Geram, IDAI Tuntut Produsen Sirop Cemaran EG dan DEG Dihukum Maksimal

Jakarta, IDN Times - Ikatan Dokter Anak Indonesia (IDAI) menuntut perusahaan farmasi obat dengan cemaran etilen glikol (EG) dan dietilen glikol (DEG) yang melebihi ambang batas aman dihukum maksimal.
"Bagi kami nyawa satu anak ini sangat berharga, jadi kalau meninggal sampai ratusan ini sudah dinyatakan sebagai kejahatan kemanusian. Maka kami menuntut ini diproses hukum seadilnya-adilnya jangan sampai 5 tahun jika ada bukti yang kuat," ujar Ketua Ikatan Dokter Anak Indonesia (IDAI) Piprim Basarah dalam rapat kerja bersama Komisi IX DPR, Rabu (2/11/2022).
1. Para dokter anak frustasi kemunculan gagal ginjal akut

Dalam kesempatan tersebut, Piprim juga mengungkapkan para dokter anak juga cukup frustasi dengan kasus gagal ginjal akut yang ditemukan di pasien anak.
"Anehnya anak ini dominasi balita, anak sehat sebelumnya tanpa komorbid. Kondisi anak mengalami penurunan dengan cepat, padahal jika kondisi gagal ginjal akut saja, tidak ada kencing saja dilakukan cuci darah anaknya selamat, ini malah meninggal," ungkap Pripim.

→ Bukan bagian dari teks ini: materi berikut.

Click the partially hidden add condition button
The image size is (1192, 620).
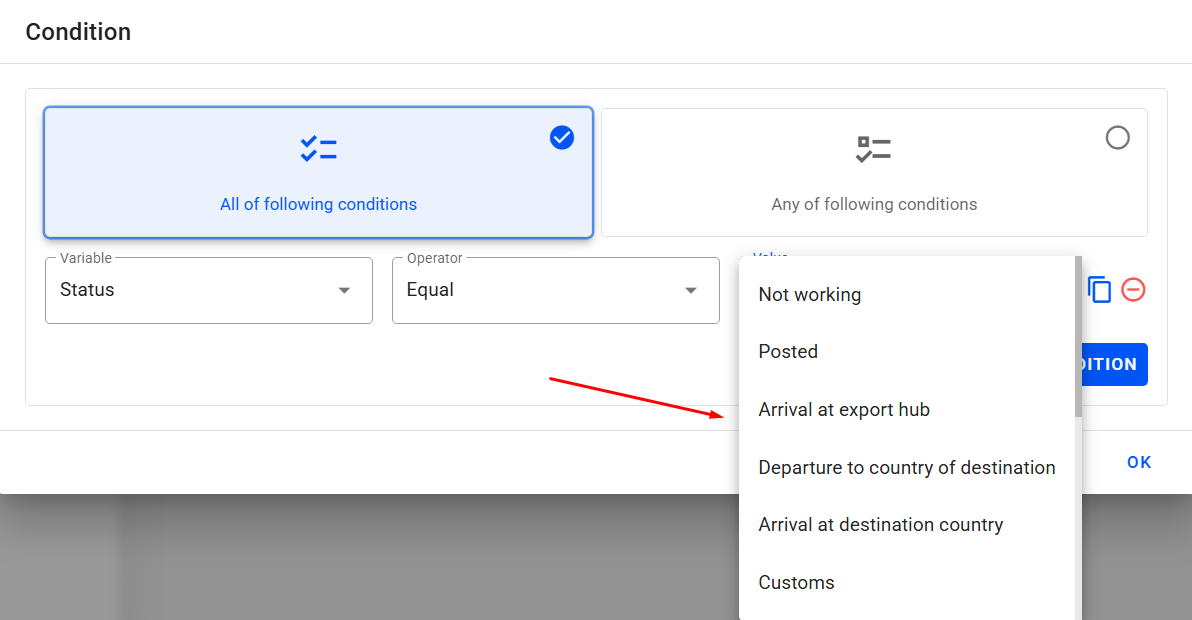click(1114, 365)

2. IDAI apresiasi tindakan Kemenkes dan BPOM yang mengungkap adanya cemaran dalam obat cair sirop anak

Pimprim mengatakan pihaknya juga melakukan investigasi terkait penyebab gagal ginjal akut misterius ini, hingga akhirnya WHO mengeluarkan rilis tentang cemaran zat kimia pada obat yang menewaskan 70 anak di Gambia.
Pimprim juga mengapresiasi tindakan Kemenkes dan BPOM yang mengungkap adanya cemaran dalam obat cair sirop anak.

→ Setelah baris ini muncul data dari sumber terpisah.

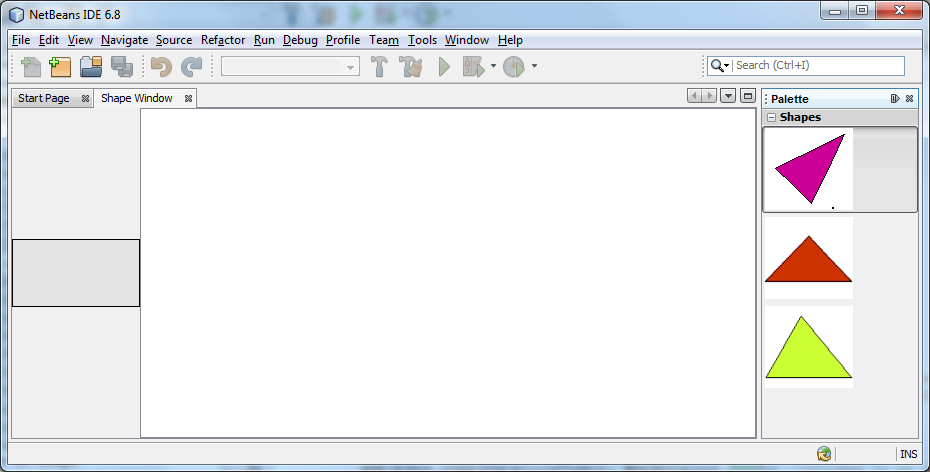Maximize the editor window button
The height and width of the screenshot is (472, 930).
pyautogui.click(x=748, y=95)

"Pada saat itu jika Kementerian Kesehatan tidak bertindak cepat dengan menghentikan dan menarik (obat) sirop, kita gak tahu kematian tetap tinggi," imbuh Pimprim.

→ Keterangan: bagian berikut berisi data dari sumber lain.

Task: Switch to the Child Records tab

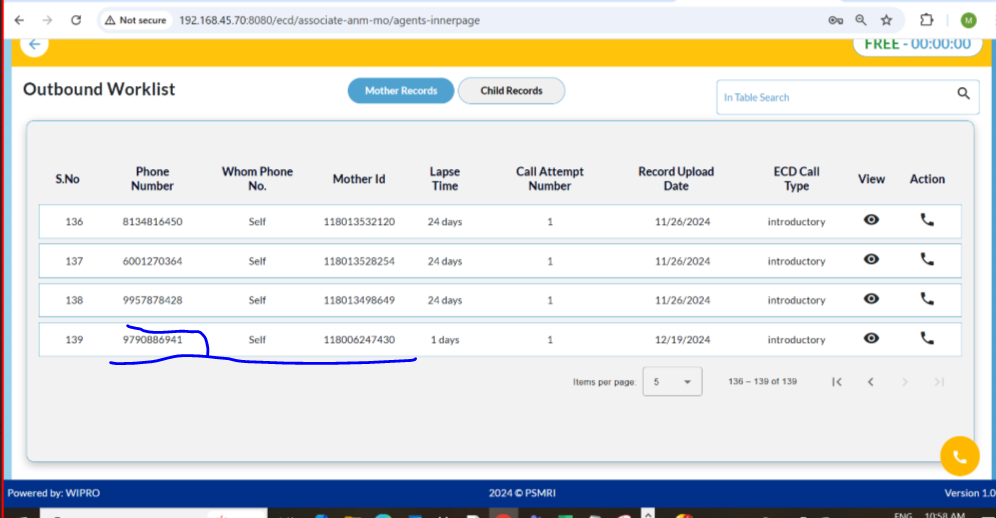Action: (511, 91)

3. Sebanyak 178 anak meninggal karena gagal ginjal akut

Menteri Kesehatan, Budi Gunadi Sadikin, mengungkapkan saat ini terdapat 325 kasus Gagal Ginjal Akut (acute kidney injury/AKI).
"Ada konsentrasi di beberapa daerah tertentu khususnya di Sumatera Utara, Jawa Barat, Jawa Timur, Jawa Timur, Banten, Aceh Sumatera Barat dan juga Bali," ujar Budi.
Budi memaparkan dari 325 kasus tersebut sebanyak 178 di antaranya meninggal dunia atau 54 persen. "Ini (angka kematian) sudah menurun dibanding sebelumnya capai hampir 60 persen" katanya.